Old Aussie riesling wines are a treasure that few folks on this side of the pond get to experience. Not that many Aussies do either. A masterclass on how Pikes rieslings age revealed that the winery’s museum stash is so depleted that they are buying back older vintages from their customers and at auctions. Our tasting required opening up the last of two cases of one vintage giving the event even more specialness.
During a recent visit to the Barossa, I noticed a cork finished riesling and flipped it about to discover its origins. Recalling that screwcaps began appearing in 2000, this meant that this one had to be an oldie. And indeed it was. After a bit of cajoling, the bottle of 1996 Rockford “Vine Vale” Riesling was soon mine and on its way home where I planned to share with someone who might appreciate it.
Rockford is one of Australia’s most revered wineries. Founded in 1984, old vine Barossa shiraz was so out of fashion at the time that grapes were harvested at 8% Baume, stripped of its color and made into a cheap sparkling wine called Barossa Pearl. At the same time, the South Australian state government created the “Vine Pull Scheme” which paid growers to replace old vine red varities with white grapes which were gaining popularity at the time.
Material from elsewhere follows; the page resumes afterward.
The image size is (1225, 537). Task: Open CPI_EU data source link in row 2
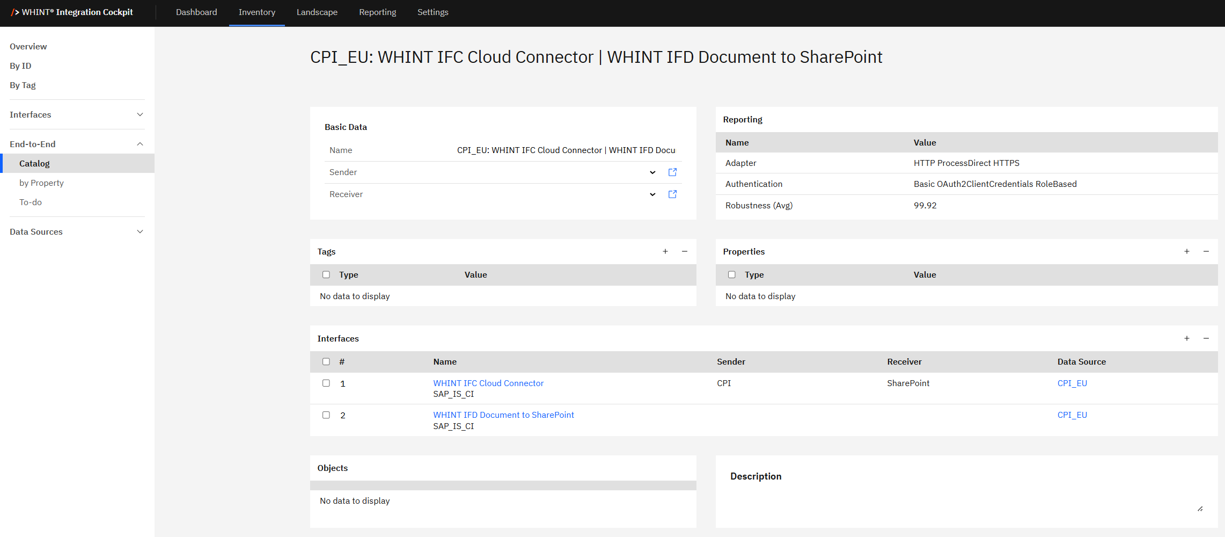pos(1072,415)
Winery founder Robert O’Callaghan gained immense respect in the Barossa wine community by purchasing vineyards from growers that were considering replacing their old shiraz and grenache vines, helping to preserve them for future generations.
The riesling I carefully smuggled home provided was a heritage wine that typified Rockford’s dedication to preserving the old vines of the valley. A different cuvee than their more popular Eden Valley bottling, the grapes for my bottle were sourced from a two acre plot of riesling vines planted in 1886 in the Vine Vale subregion on the eastern side of the valley. 100 years later—think about that—100 years later in 1986 in the middle of the Vine Pull Scheme, Rockford purchased the vineyard and saved it for the years to come.
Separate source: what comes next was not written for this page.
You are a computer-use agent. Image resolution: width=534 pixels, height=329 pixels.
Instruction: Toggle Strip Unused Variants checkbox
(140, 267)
As Robert O’Callaghan said:
“I saw it first as a sentimental vigneron’s responsibility and second as an opportunity to make a flavoursome full bodied Riesling in a style that is hardly seen anymore.”
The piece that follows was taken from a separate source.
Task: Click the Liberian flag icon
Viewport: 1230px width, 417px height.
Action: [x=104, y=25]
Learning about older Aussie vineyards is difficult from this side of the pond. While these vineyards are treasured, the move towards the selection and vinification of single site wines is in its earliest stages. We are now just beginning to see more producers bottle individual cuvees highlighting the differences of various vineyards, much as is done in Burgundy or with Sonoma County zinfandels and pinots. Detailed maps should start to appear to help both the trade and consumers locate where the grapes of a specific bottling are grown. Lists of vineyards will hopefully be created by viticultural preservation organizations to prevent what later happened to the Klix vineyard.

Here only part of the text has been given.